(Records provided begins)

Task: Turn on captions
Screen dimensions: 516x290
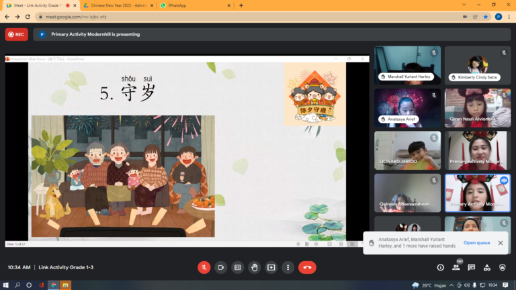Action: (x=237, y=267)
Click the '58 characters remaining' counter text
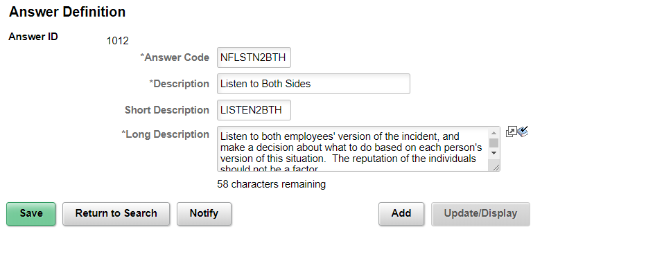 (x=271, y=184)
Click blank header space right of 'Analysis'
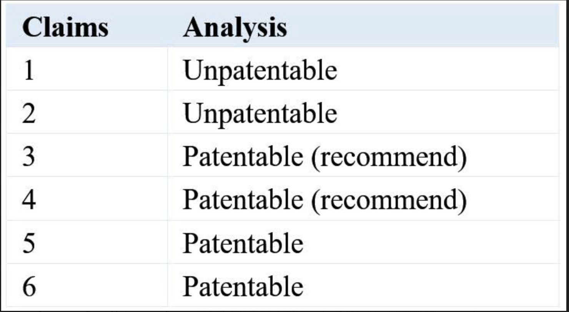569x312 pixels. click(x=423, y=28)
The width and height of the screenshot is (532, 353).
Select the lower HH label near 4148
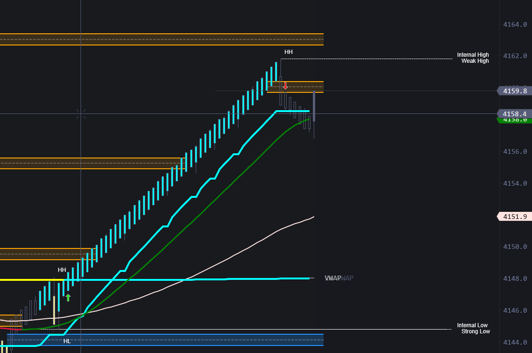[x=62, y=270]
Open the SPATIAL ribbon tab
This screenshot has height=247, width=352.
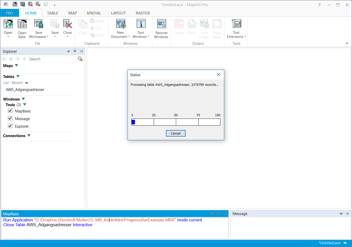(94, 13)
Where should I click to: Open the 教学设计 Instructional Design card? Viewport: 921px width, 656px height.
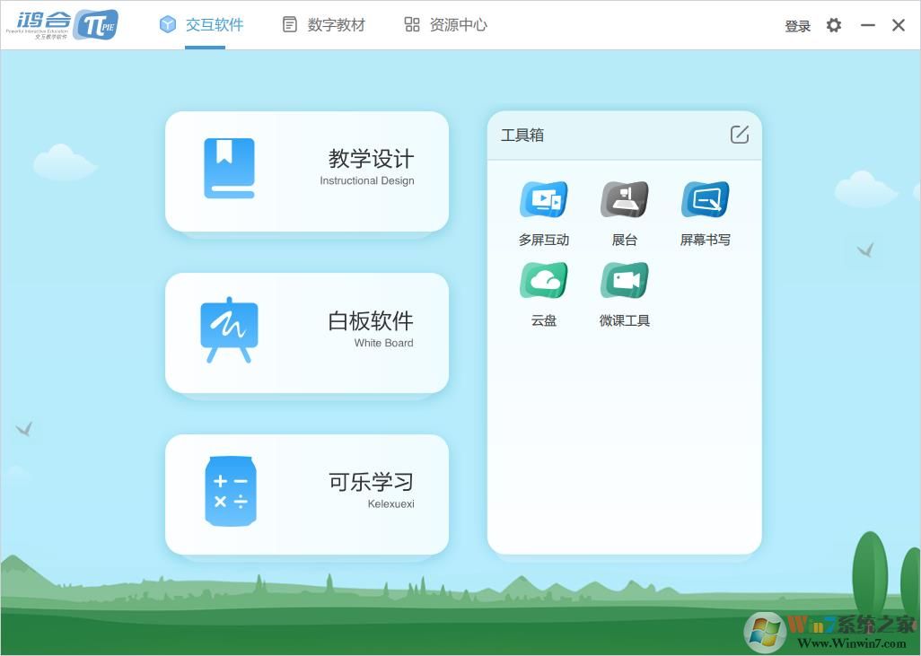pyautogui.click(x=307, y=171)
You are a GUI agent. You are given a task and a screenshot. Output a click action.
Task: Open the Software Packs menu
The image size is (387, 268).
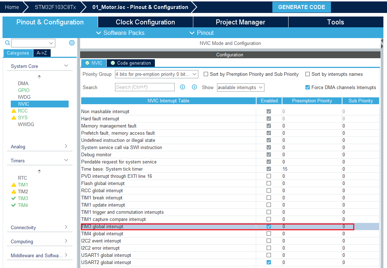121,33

(Records provided ends)
(Records provided begins)

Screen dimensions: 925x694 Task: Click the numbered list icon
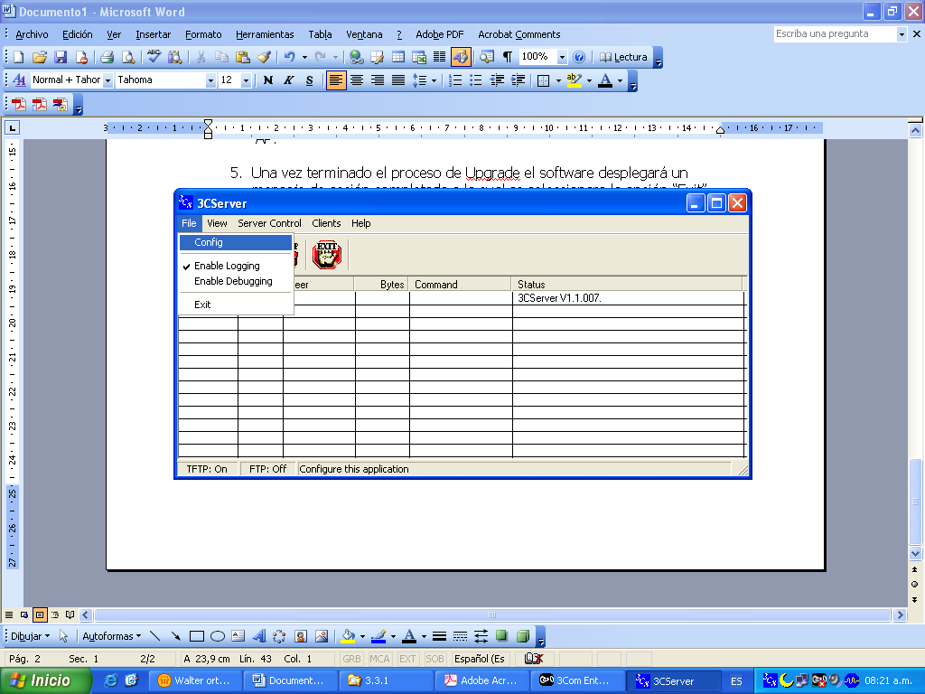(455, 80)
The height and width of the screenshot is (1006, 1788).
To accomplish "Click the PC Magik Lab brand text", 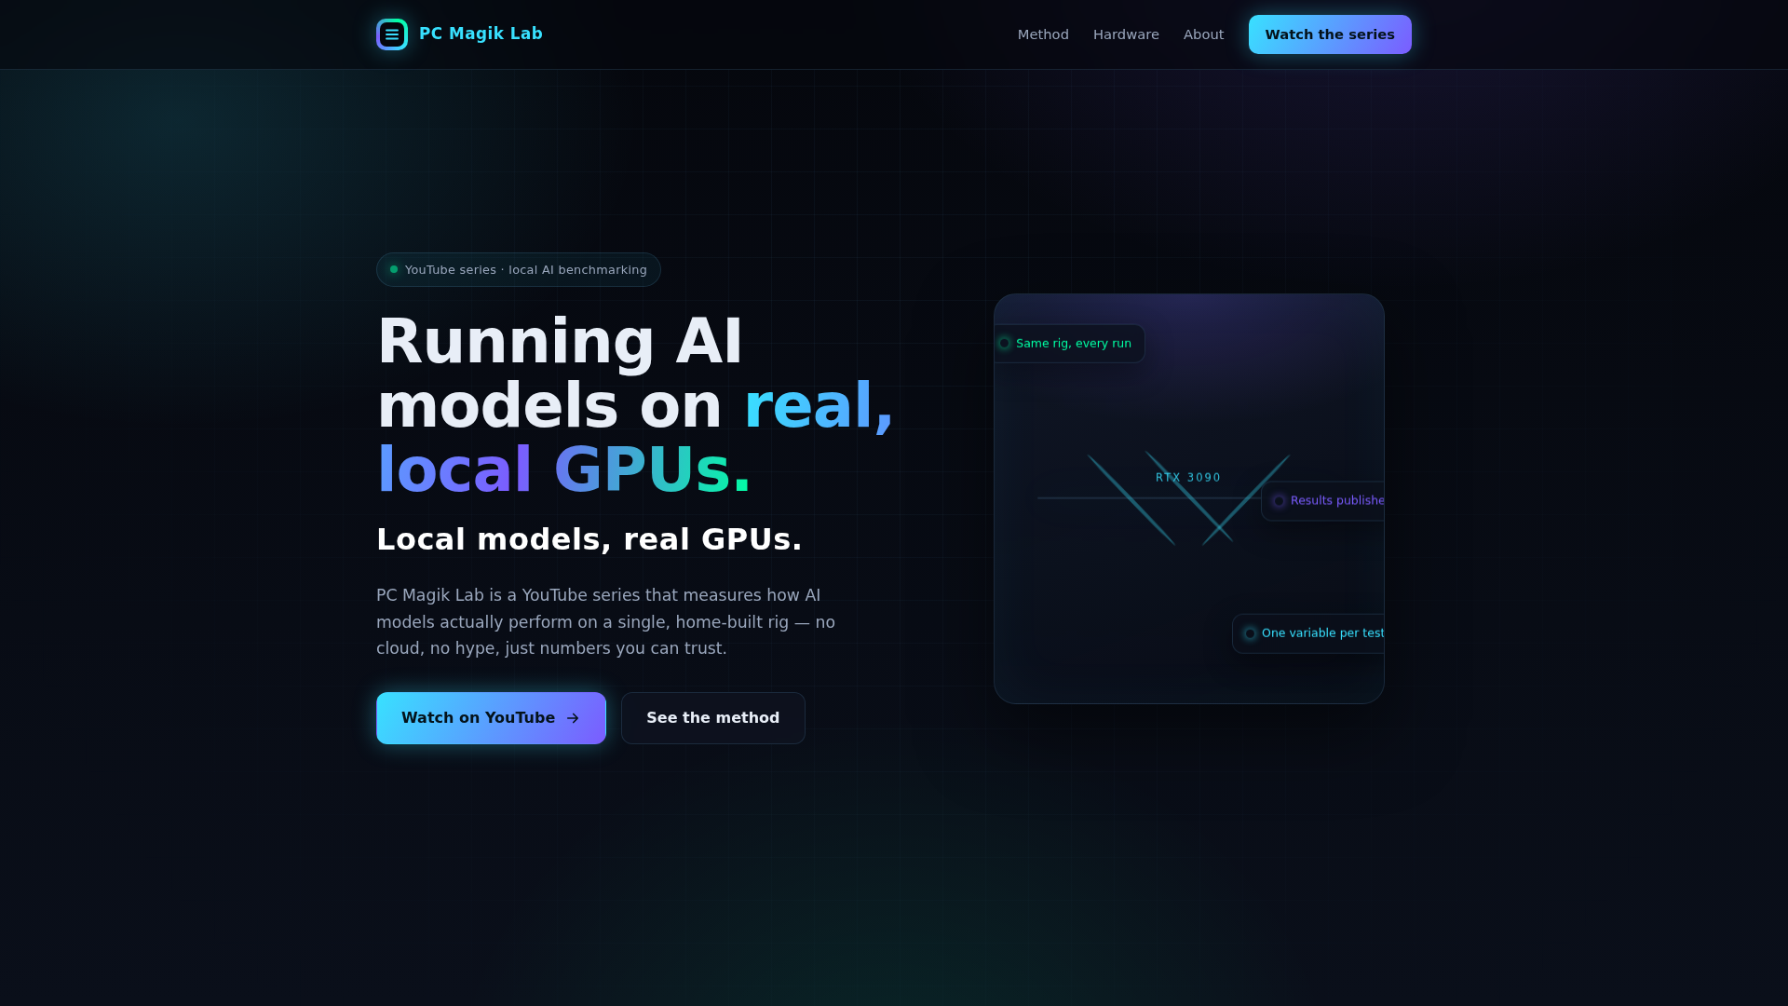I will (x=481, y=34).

(Records provided ends)

* Assignment
Your reply should consist solely of the lines above from the line containing "Screen dimensions: 516x290" up to and including the line containing "Task: Open the Software Packs menu", reproduced exactly, minus the pictures.

* Result of this exercise
Screen dimensions: 516x290
Action: (x=237, y=267)
Click the '58 characters remaining' counter text
 (x=271, y=184)
Click blank header space right of 'Analysis'
569x312 pixels. click(x=423, y=28)
The width and height of the screenshot is (532, 353).
Select the lower HH label near 4148
[x=62, y=270]
Open the SPATIAL ribbon tab
This screenshot has height=247, width=352.
(94, 13)
Where should I click to: Open the 教学设计 Instructional Design card? Viewport: 921px width, 656px height.
pyautogui.click(x=307, y=171)
You are a GUI agent. You are given a task and a screenshot. Output a click action.
Task: Open the Software Packs menu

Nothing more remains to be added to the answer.